4 large-sized eggs (keep cold and refrigerated till needed)
1 liter + 150ml of cool water
For the sauce:
1 tbsp fish sauce
¼ inch piece galangal, peeled
1 lemongrass, outer leaves trimmed
2 kaffir lime leaves
1 red bird’s eye chili
1 tsp palm sugar
1 tbsp fried shallots
1 sprig coriander
1 red bird’s eye chili, sliced
Put the 1 liter of water in a medium lidded pot and bring to a boil.
When boiling, turn off the heat, add the 200ml of cool water.
Gently add the cold eggs and cover, leaving for 18 minutes.
While the eggs are cooking, make the broth.
Bash the galangal and lemongrass, tear the kaffir lime leaves and slice the chili thinly.

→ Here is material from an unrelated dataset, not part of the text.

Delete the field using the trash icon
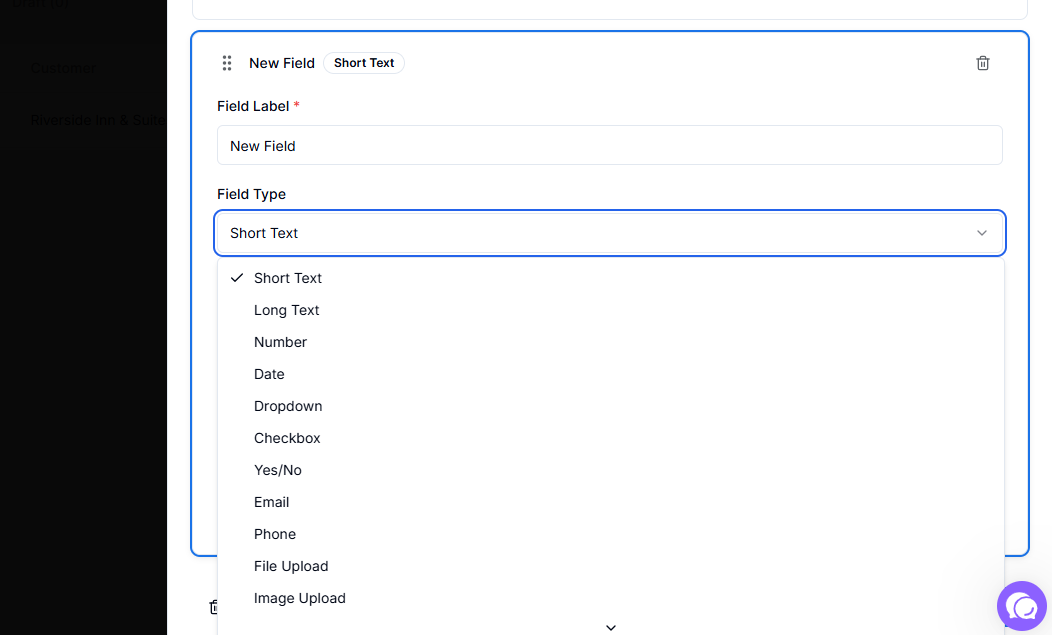 click(982, 62)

Add galangal, lemongrass and kaffir lime leaves to a small pot with 150ml of water and bring to a gentle simmer for 10 minutes.

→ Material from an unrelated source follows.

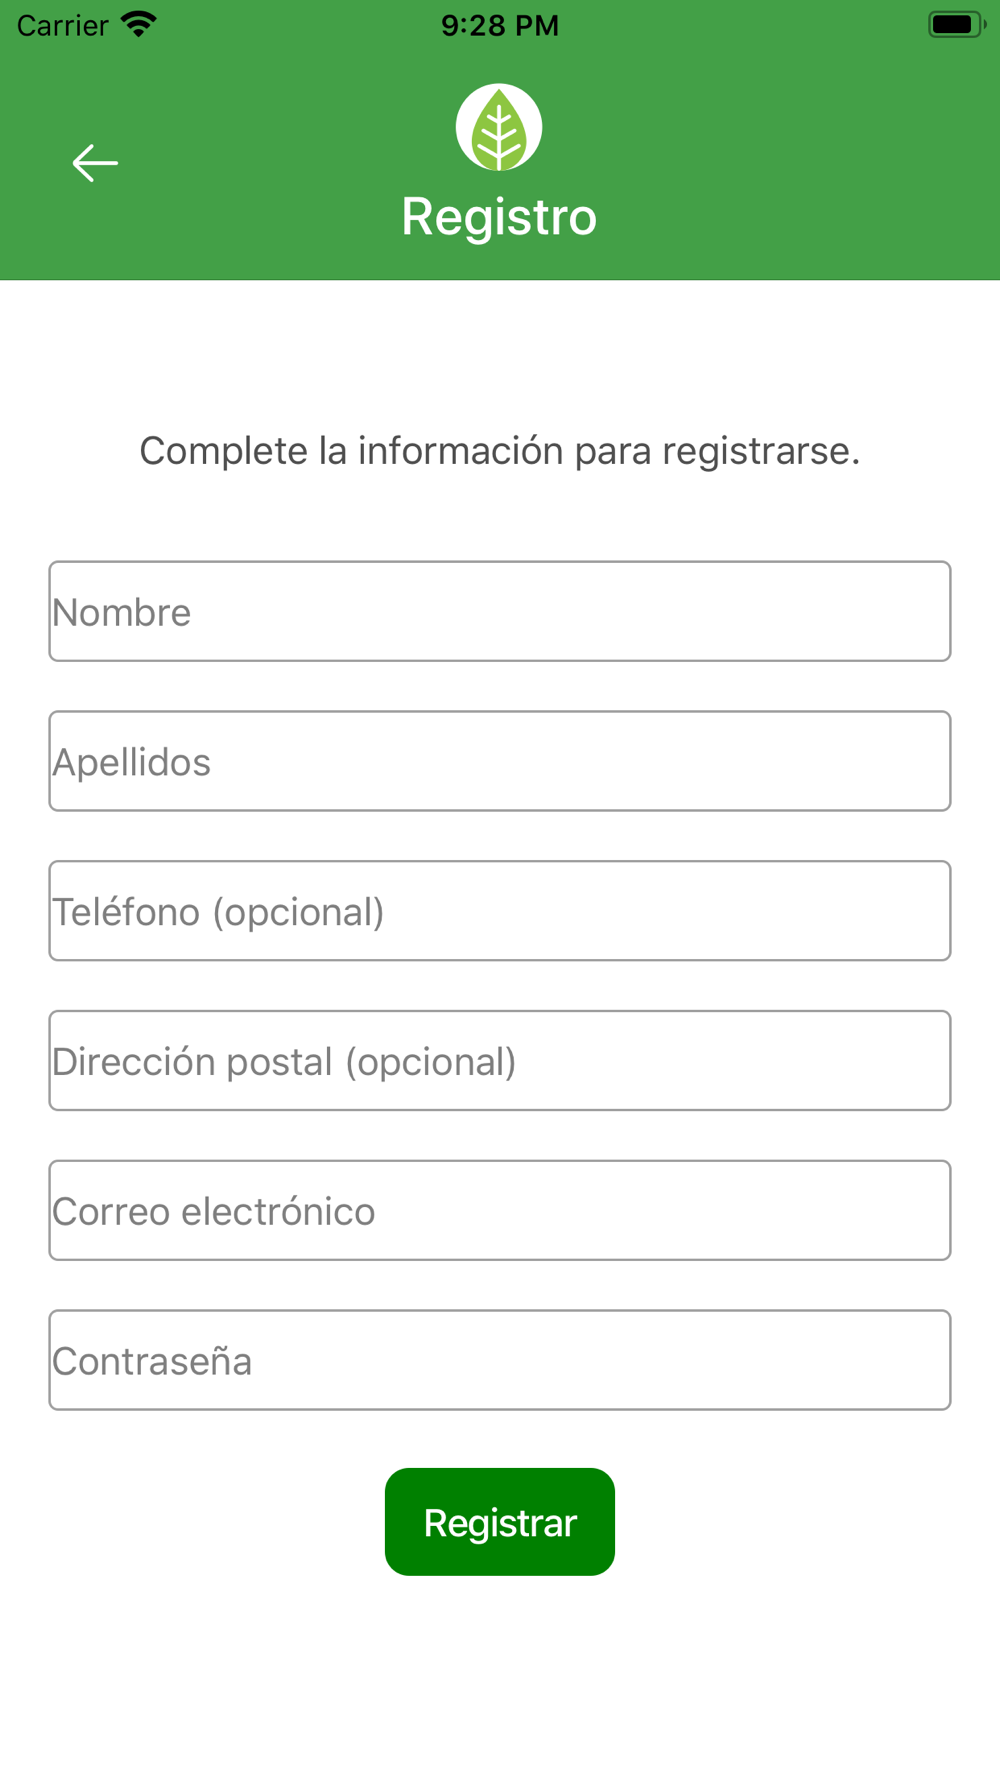
Task: Tap the Registro header title
Action: pyautogui.click(x=499, y=217)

Add the chili, palm sugar and fish sauce, stir and turn off the heat, allowing this to cool completely.
Gently drain the eggs from the warm bath and allow to stand for 5 minutes.
Crack each egg into a small bowl. Strain the sauce, then place 1 tablespoon over each egg.
Garnish each with fresh coriander and fried shallots.